Court Opinion

ID: 9789603
Source: CourtListenerOpinion
Date Created: 2023-08-31 01:39:05.375815+00
Date Added: 2024-06-11T07:37:23.475143
License: Public Domain

Rosellini, J.
(dissenting)—The Disciplinary Board of the Washington State Bar Association, after reviewing the record made before the hearing panel, recommended that the respondent attorney be suspended for a period of 1 year. As the Bar Association points out in its brief, the hearing panel is composed of three members, only one of which is a member of the disciplinary board. The board, on the other hand, consists of nine members, including two laymen, and has the advantage of extensive experience in disciplinary matters.
By characterizing the respondent's conduct in innocuous language, the majority has considerably lightened its impact. I believe the Bar Association's characterization is more appropriate. That body said:
Mr. Caplinger has violated his Oath of Attorney and the Code of Professional Responsibility by allowing his own interests in the financial affairs of his client to interfere with the proper conduct of his duties as an attorney. He has not provided his client with an accounting. He misled a court, a fellow attorney, a mortgage company *838and his own client. He mixed personal and client's funds. He placed a mortgage upon his client's property without advising them he was doing so. He failed to protect his clients' interest by not documenting the understanding concerning the nature of the security interest and by allowing deeds which purported to convey an absolute interest to be filed.
All of this constitutes substantial conduct prejudicial to the administration of justice and contrary to Mr. Cap-linger's Oath of Attorney. Such conduct merits a one year suspension.
The respondent's negligence in failing to properly document his business dealings with his client placed that client in a position where she would have been unable to prove her interest in the property held in the respondent's name. Had he died, his estate would have been the beneficiary and his client the loser.
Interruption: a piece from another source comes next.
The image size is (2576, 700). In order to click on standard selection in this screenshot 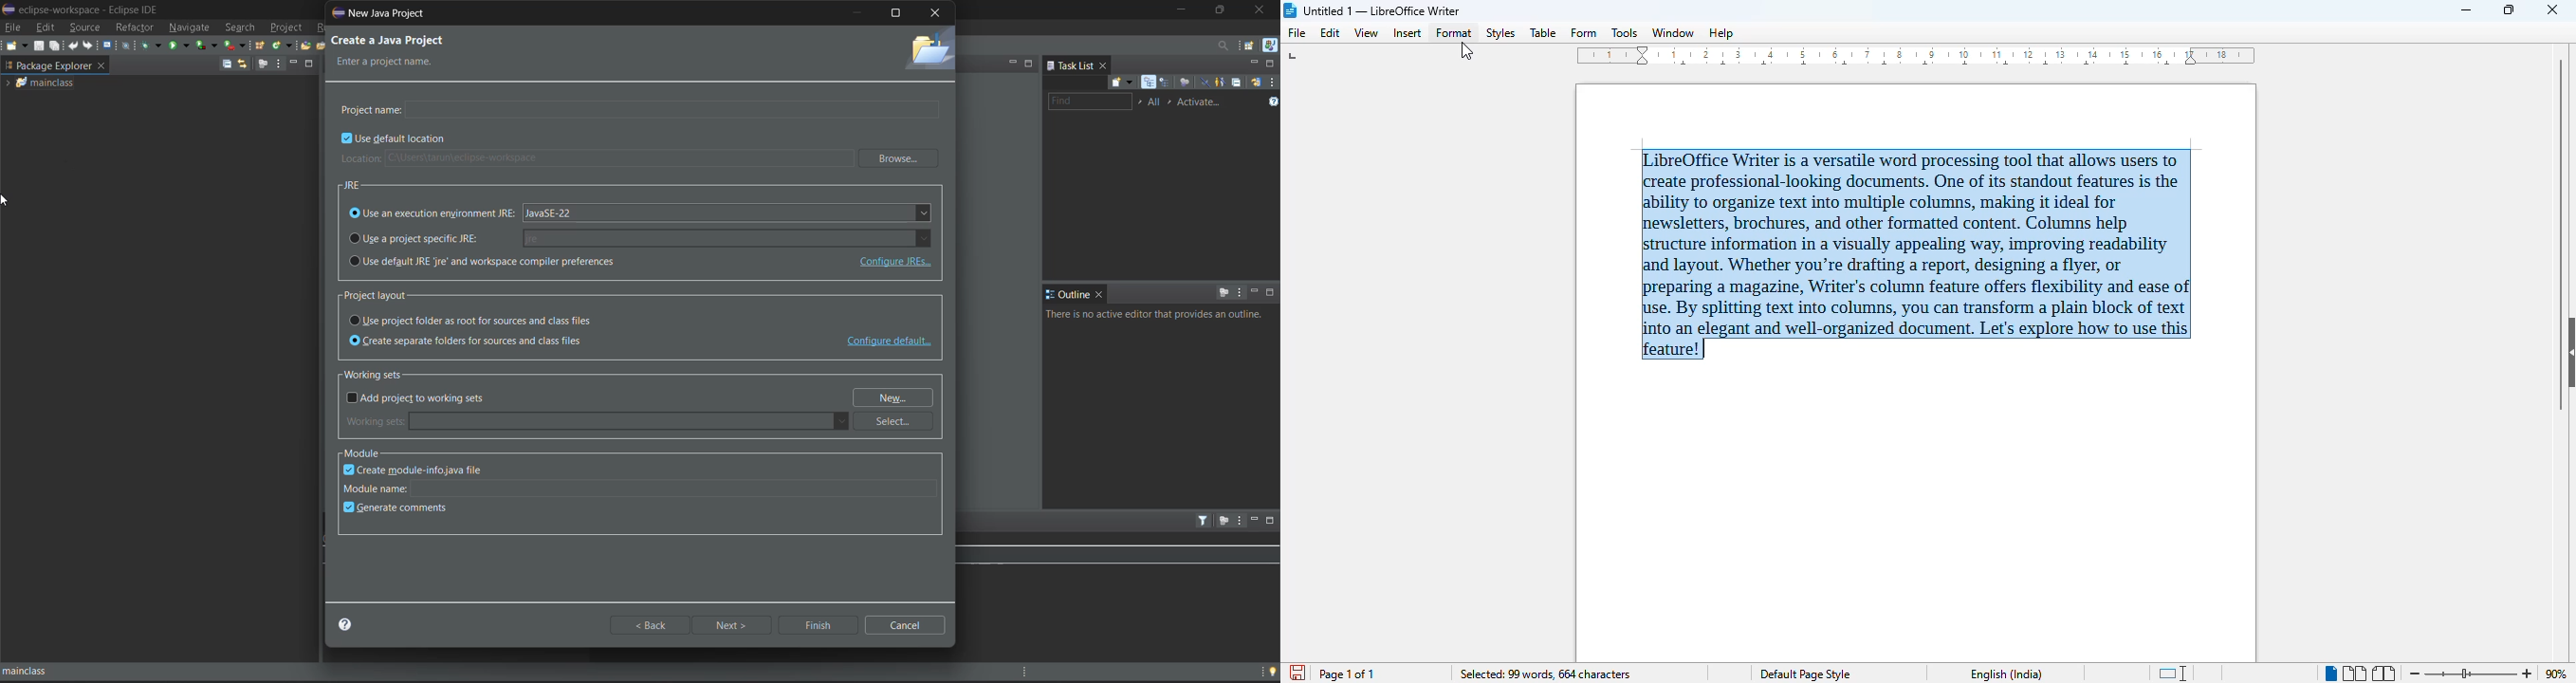, I will do `click(2175, 673)`.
The mere fact that she had suffered no loss—or no provable loss—at the time these proceedings arose is not conclusive of the damage which might naturally flow from such negligent and deceptive documentation. Furthermore, the respondent's failure to keep accurate accounts of the rents received makes it impossible to determine whether the client has received all that she is entitled to from that source. While the respondent has offered a deed to the property, he has not offered an accounting.
The inference that the respondent allowed his personal interest in the property to sway his judgment in the matter of notifying the court, his mortgagee, and his client of conflicting claims is difficult to avoid. This was the inference drawn by the board but evidently rejected by the majority.
By his own conduct in these matters, the respondent violated his oath as an attorney and the Code of Professional Responsibility by engaging in conduct prejudicial to the administration of justice, (CPR) DR 1-102(A)(5), by failing to preserve the identity of his client's funds, (CPR) DR 9-102(B)(2), (3) and (4), and by failing to limit his business relations with a client, (CPR) DR 5-104(A).
The fact that others may have been treated more leniently than the circumstances warranted should not *839deter the court from imposing a discipline designed to accomplish the objectives of this proceeding.
The court has repeatedly stated that
the basic and underlying purpose of all attorney disciplinary action—be it censure, reprimand, suspension, or disbarment—is for the protection of the public and to preserve confidence in the legal profession as well as the judicial system.
In re Smith, 83 Wn.2d 659, 663, 521 P.2d 212 (1974).
Conduct such as that of the respondent can result only in the undermining of public confidence in the profession and the judicial system, and the exposure of clients to abuse of the confidence which they repose in their attorneys. However, since this is the respondent's first offense, and since no fraud was found, I agree that a suspension of 1 year is a discipline more harsh than the circumstances require. I would suspend the respondent attorney for a period of 90 days.
Hamilton and Stafford, JJ., concur with Rosellini, J.